Johnson stated that the country was “moving from government restrictions to personal responsibility” which is all part of a plan to start treating COVID like any other transmissible virus, similar to the flu.
“We now have sufficient levels of immunity to complete the transition from protecting people with government interventions to relying on vaccines and treatments as the first line of defense,” Johnson stated.
Despite the fact that many scientists issued warnings that getting rid of these restrictions could end up weakening the nation’s ability to monitor and track the virus, Johnson confirmed that the mandatory self-isolation for folks with COVID will end on Thursday and the routine tracing of infected people will stop as well.
Folks will still be advised to stay home if they are ill, but will no longer receive extra financial support that was introduced during the pandemic for those who had to miss work.

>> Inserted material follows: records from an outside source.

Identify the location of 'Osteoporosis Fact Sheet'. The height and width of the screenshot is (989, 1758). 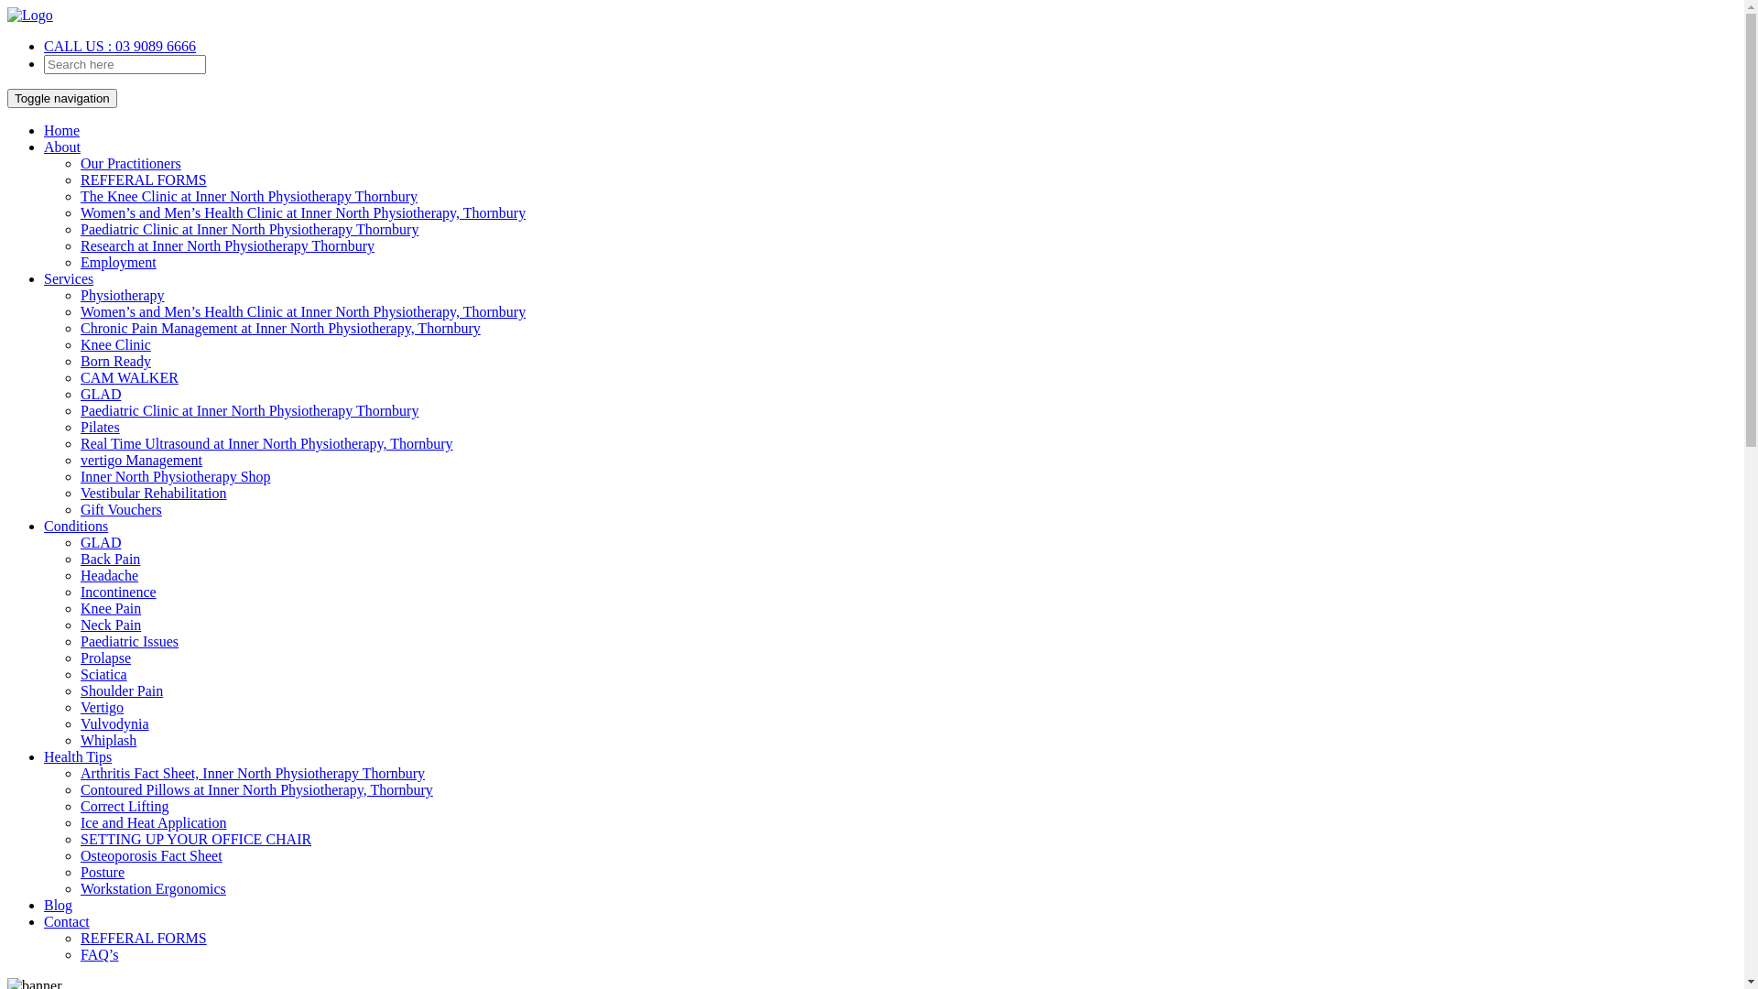
(79, 855).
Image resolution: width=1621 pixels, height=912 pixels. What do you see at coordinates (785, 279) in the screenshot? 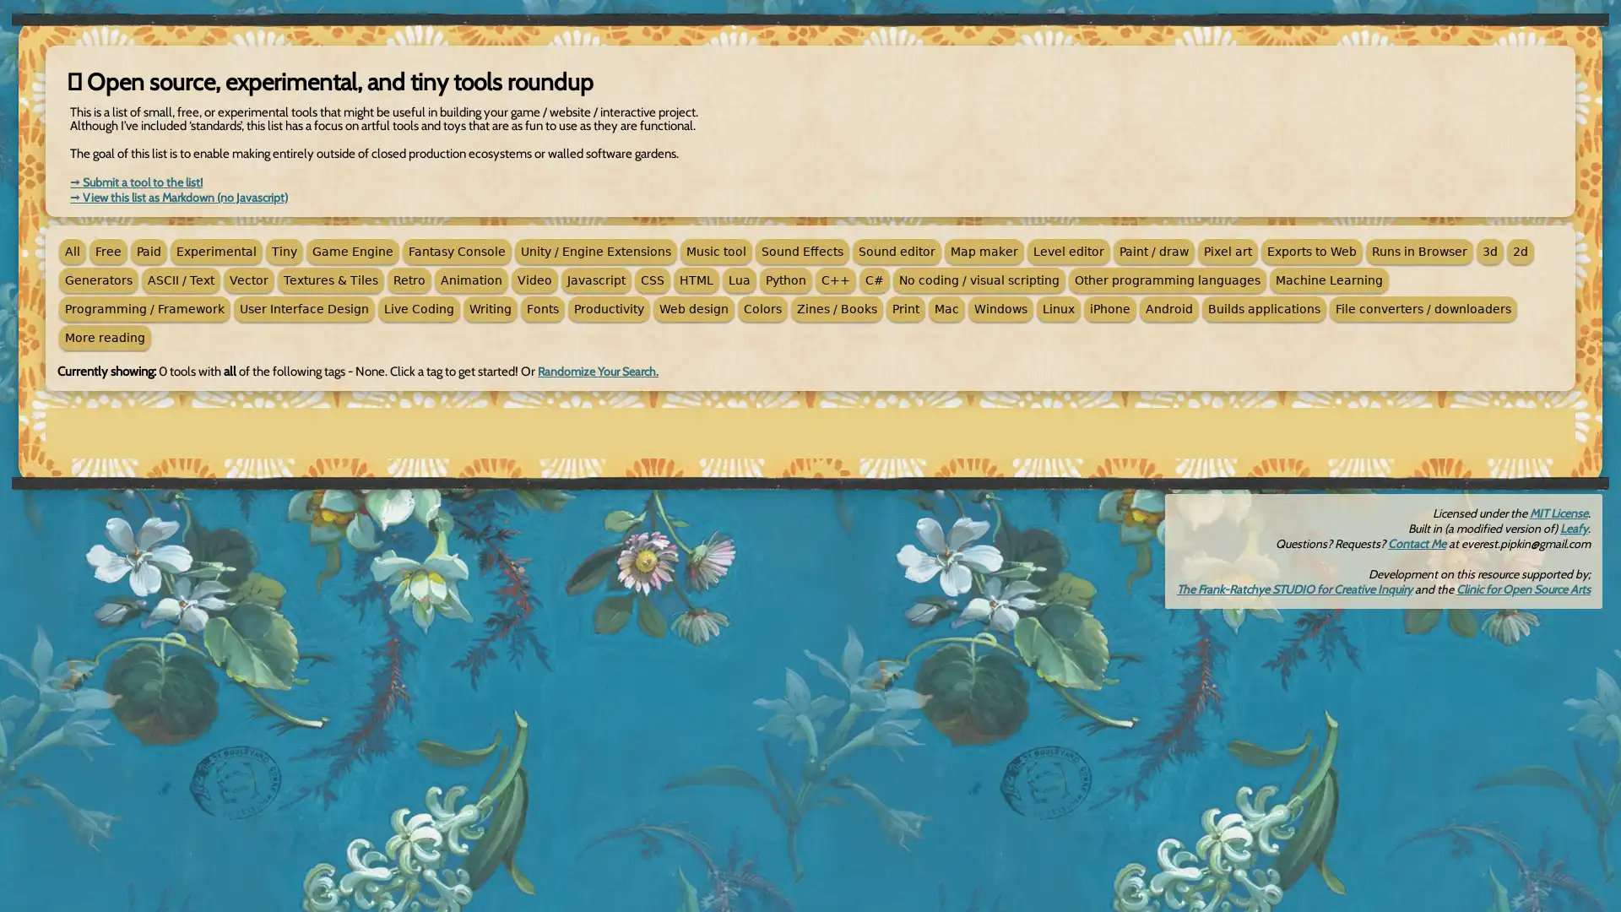
I see `Python` at bounding box center [785, 279].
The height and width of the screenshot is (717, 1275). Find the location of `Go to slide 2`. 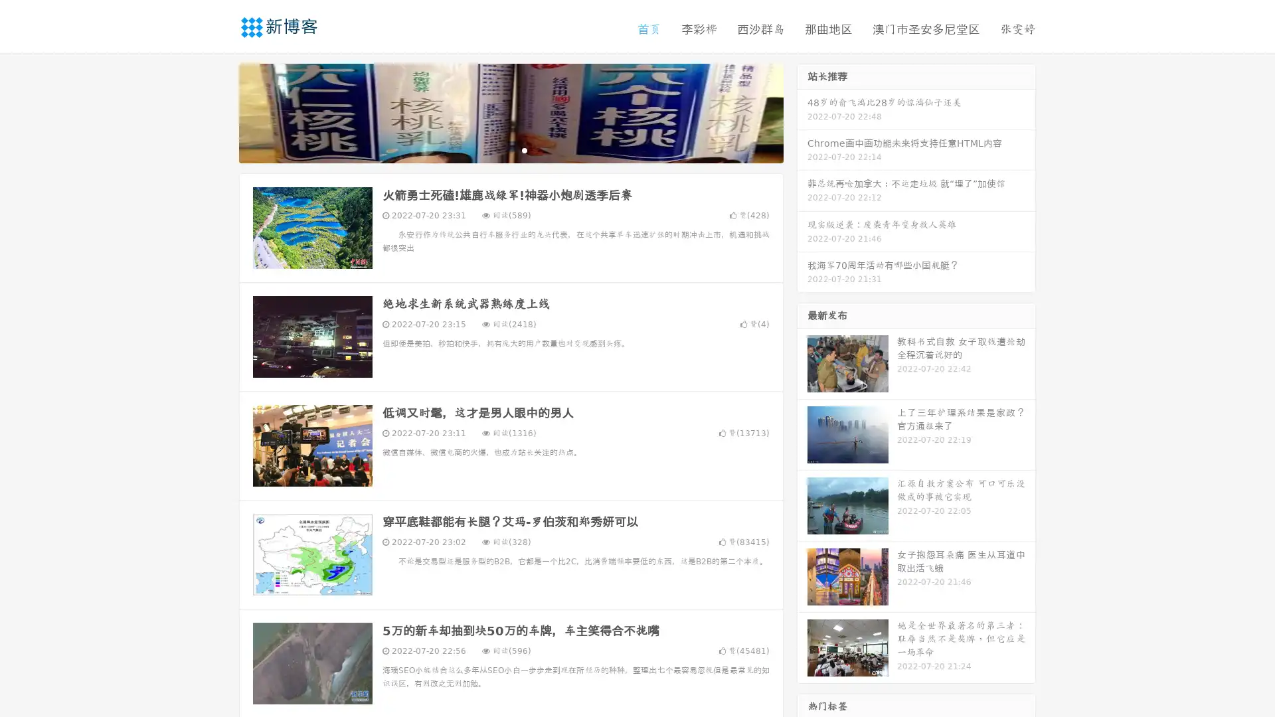

Go to slide 2 is located at coordinates (510, 149).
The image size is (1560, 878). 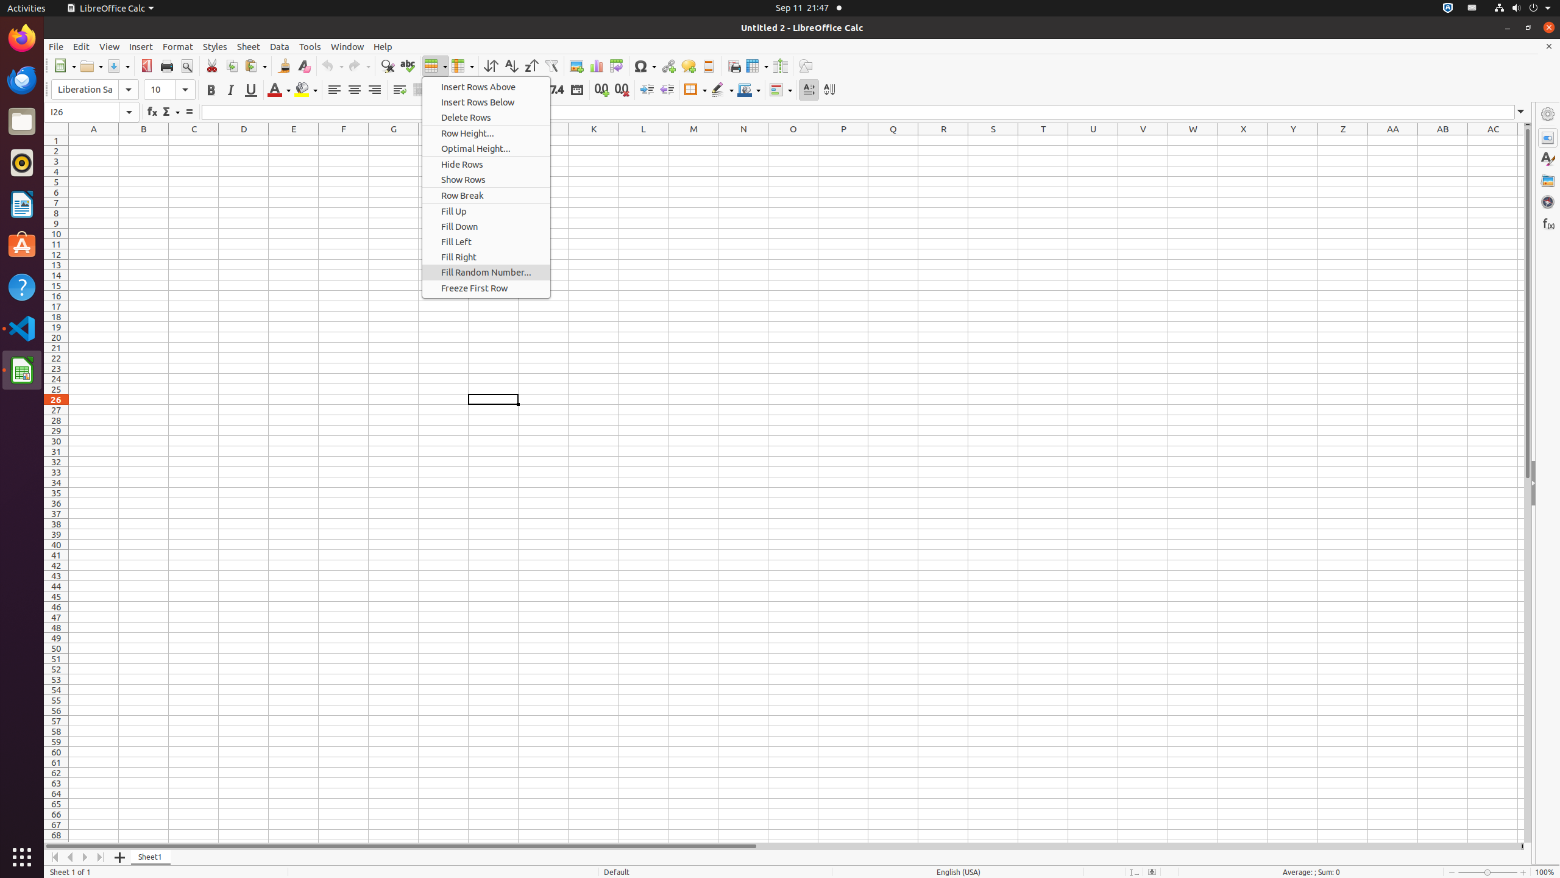 What do you see at coordinates (81, 115) in the screenshot?
I see `'Trash'` at bounding box center [81, 115].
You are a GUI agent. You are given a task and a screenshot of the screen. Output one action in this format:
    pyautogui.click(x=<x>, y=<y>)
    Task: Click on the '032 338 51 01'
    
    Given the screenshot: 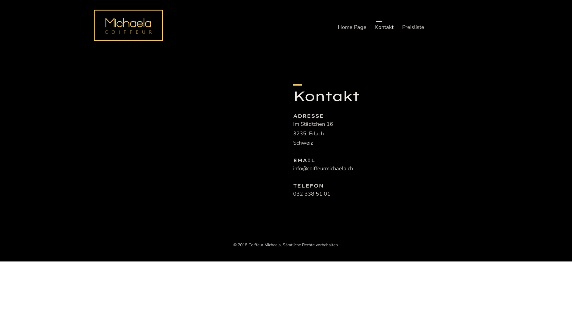 What is the action you would take?
    pyautogui.click(x=311, y=194)
    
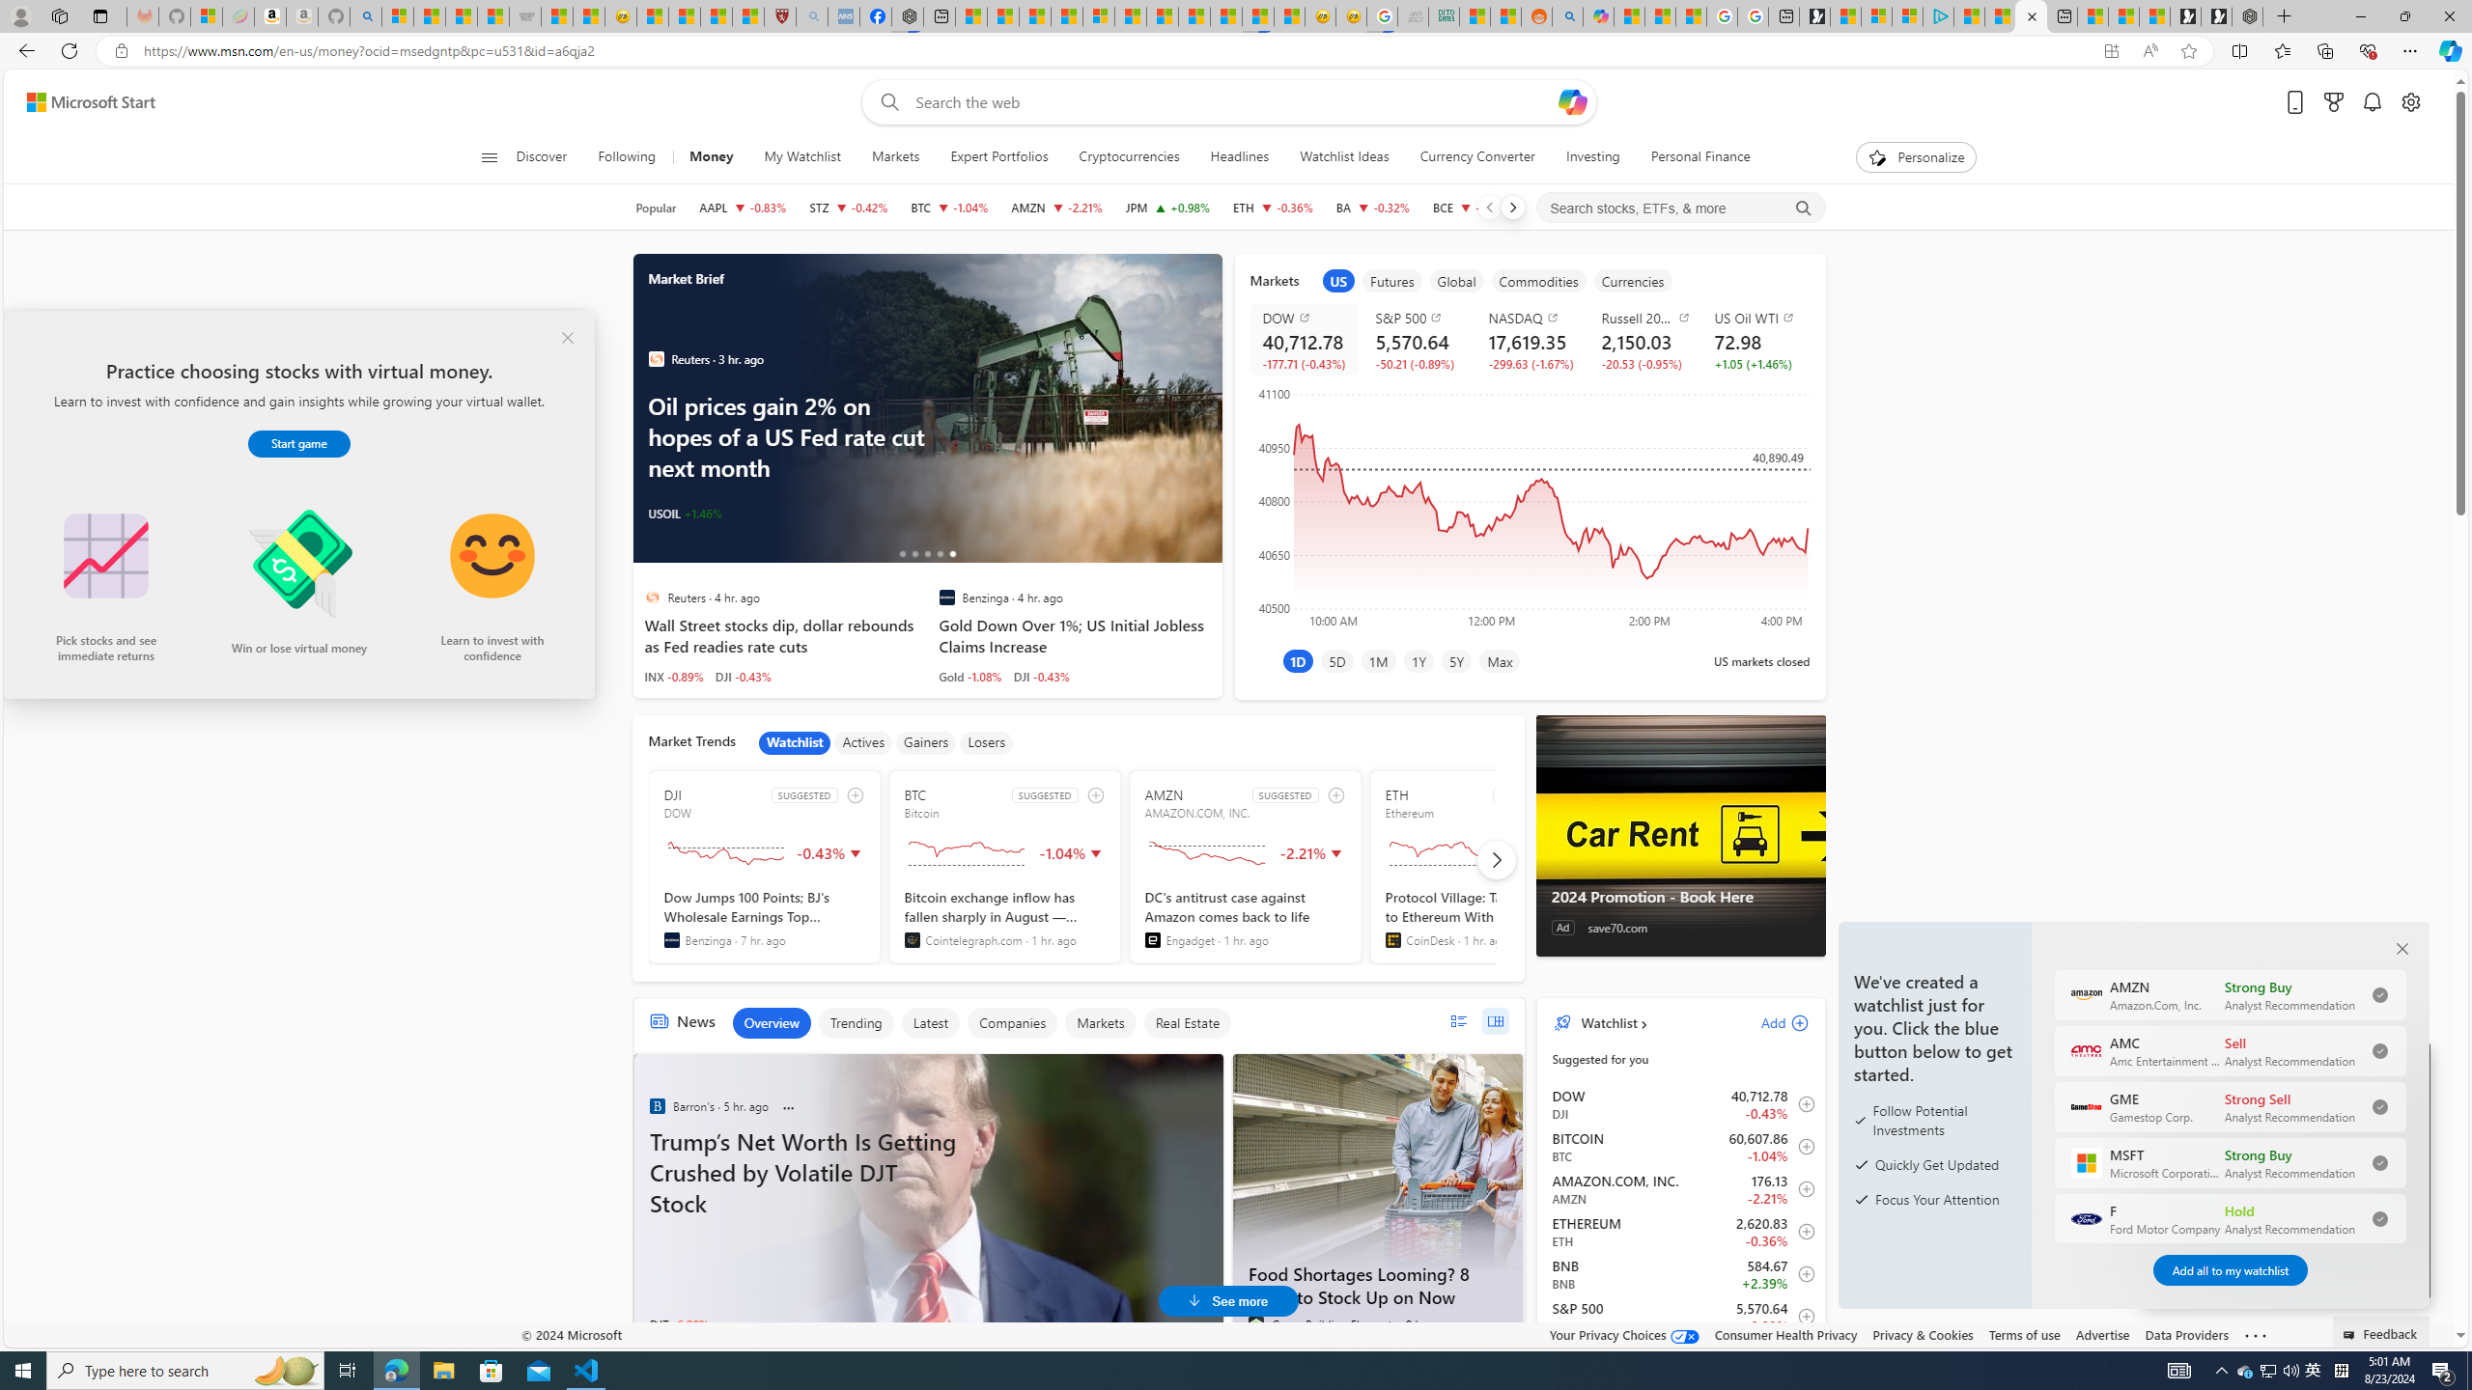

Many people who think they have COVID-19 may never know for sure. Starting April 1, lab-confirmed PCR tests for the virus will be available free only to older people and the immune-compromised. The government will also stop offering the public free rapid virus tests, though they will be available privately for a price, as is already the case in many countries.
Yet the government stressed that the pandemic is not over and the virus could still spring nasty surprises.
Johnson said the fact that that Queen Elizabeth II tested positive for COVID-19 on Sunday was “a reminder that this virus has not gone away.”
Buckingham Palace said the 95-year-old monarch was experiencing mild, cold-like symptoms, was continuing with light duties and would follow all government regulations.